GiveWP, a popular donation plugin for WordPress, has patched an unauthenticated PHP Object Injection to Remote Code Execution vulnerability that could be exploited to execute arbitrary code remotely and delete files. This plugin from the Liquid Web family of products has 100k+ active installs.
villu164 (Villu Orav) reported the vulnerability through the Wordfence Bug Bounty Program and netted a bounty of $4,998.00. The researchers have classified it as a “Critical” concern, with a CVSS score of 10.0, and strongly recommend updating to the latest version.
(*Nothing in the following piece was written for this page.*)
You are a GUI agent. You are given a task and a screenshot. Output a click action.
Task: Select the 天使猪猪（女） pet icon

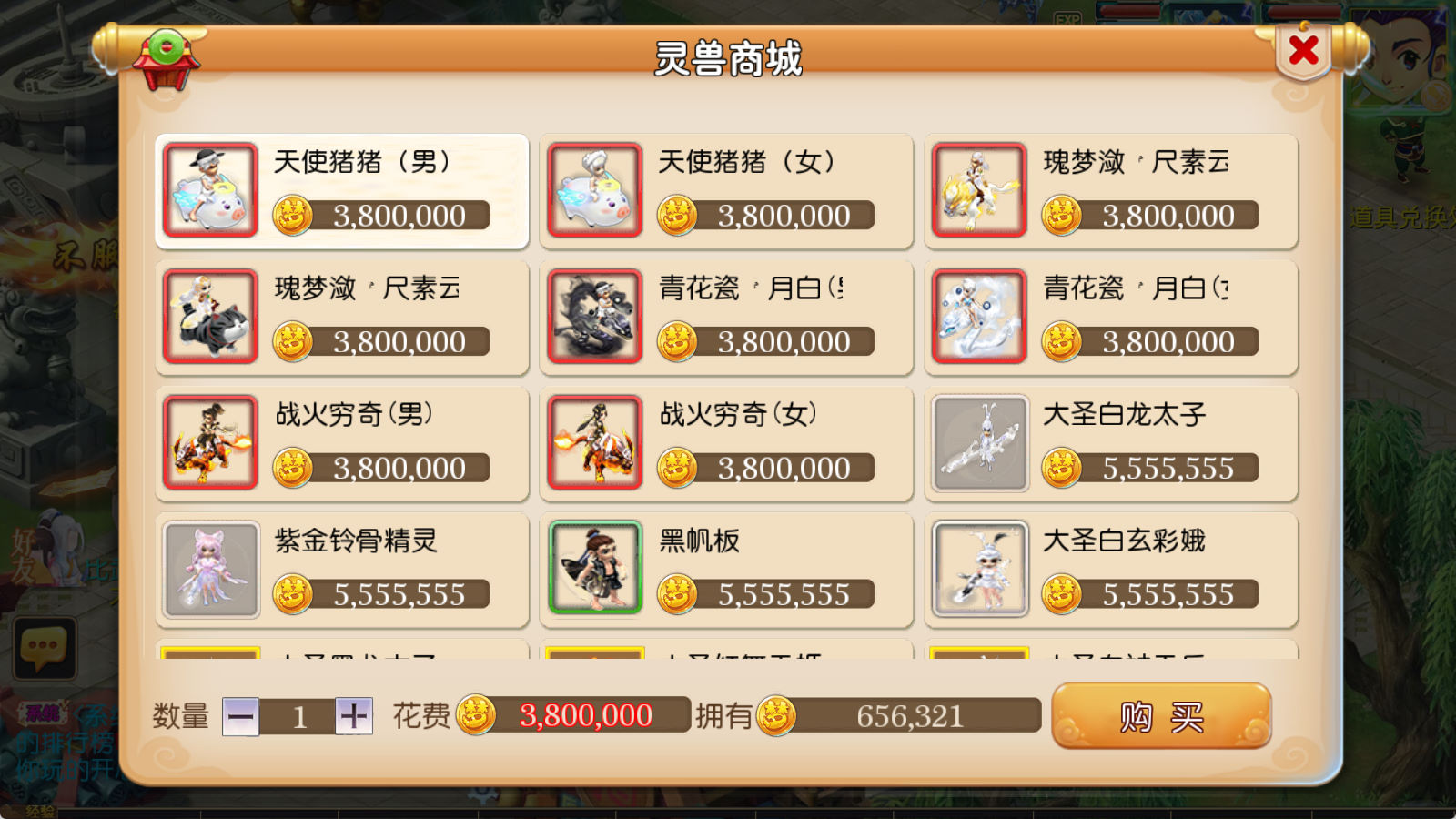(595, 190)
Wordfence shared that the GiveWP plugin is “vulnerable to PHP Object Injection in all versions up to, and including, 3.14.1 via deserialization of untrusted input from the ‘give_title’ parameter. This makes it possible for unauthenticated attackers to inject a PHP Object. The additional presence of a POP chain allows attackers to execute code remotely, and to delete arbitrary files.”
The vulnerability researcher István Márton’s post has more technical details about GiveWP’s vulnerability. Wordfence contacted StellarWP and later WordPress.org Security Team and finally, a patch was released in version 3.14.2 of the GiveWP plugin on August 7, 2024.
Wordfence launched the Bug Bounty Program in November 2023 to reward researchers for finding vulnerabilities and disclosing them privately.